→ **Stored records**:
◆ ◆ ◆ ◆ ◆

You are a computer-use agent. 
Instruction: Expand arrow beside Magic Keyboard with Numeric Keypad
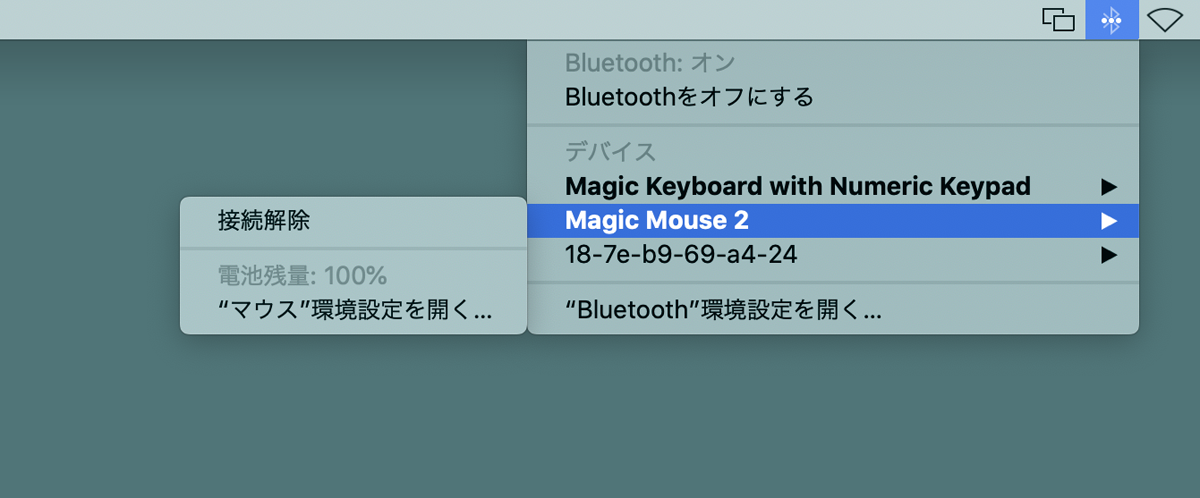pos(1107,186)
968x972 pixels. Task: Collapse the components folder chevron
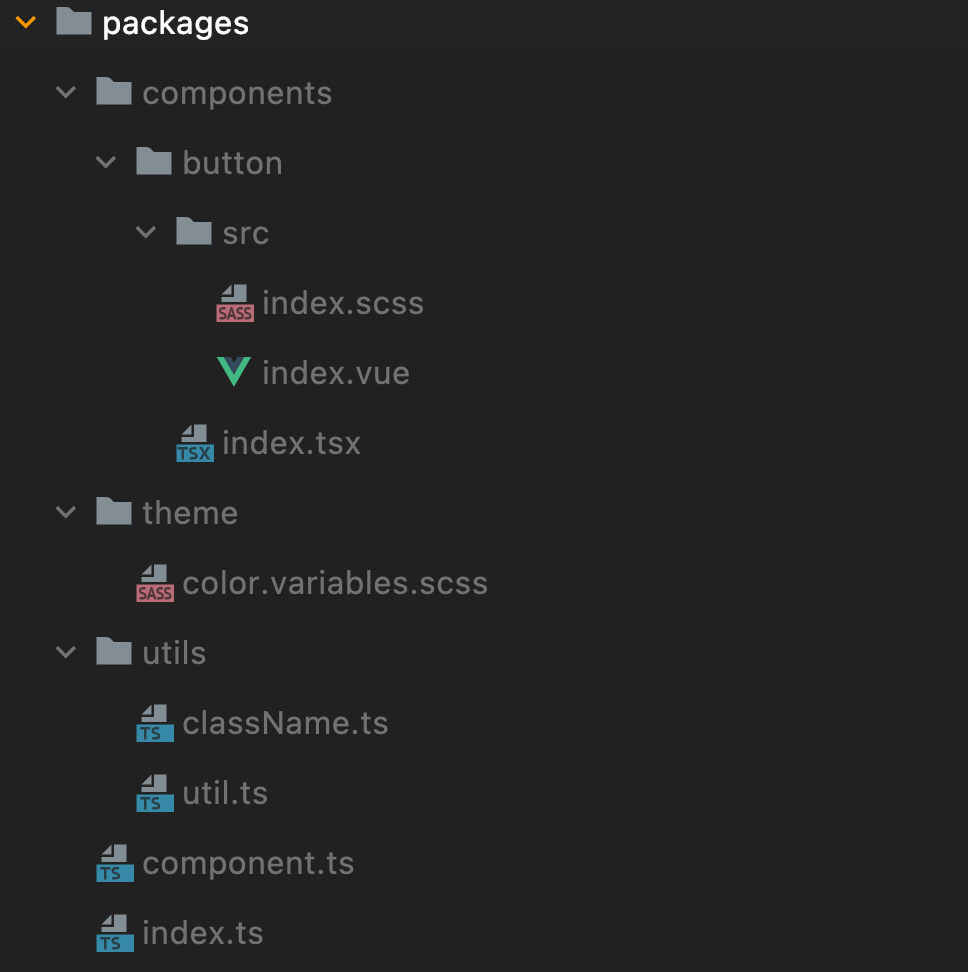(x=66, y=93)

◆ ◆ ◆ ◆ ◆

Extract, word for word, every line from the one containing "Instruction: Expand arrow" to the end of the data above, both ends included, and leave out the pictures.

Instruction: Expand arrow beside Magic Keyboard with Numeric Keypad
pos(1107,186)
968x972 pixels. Task: Collapse the components folder chevron
(x=66, y=93)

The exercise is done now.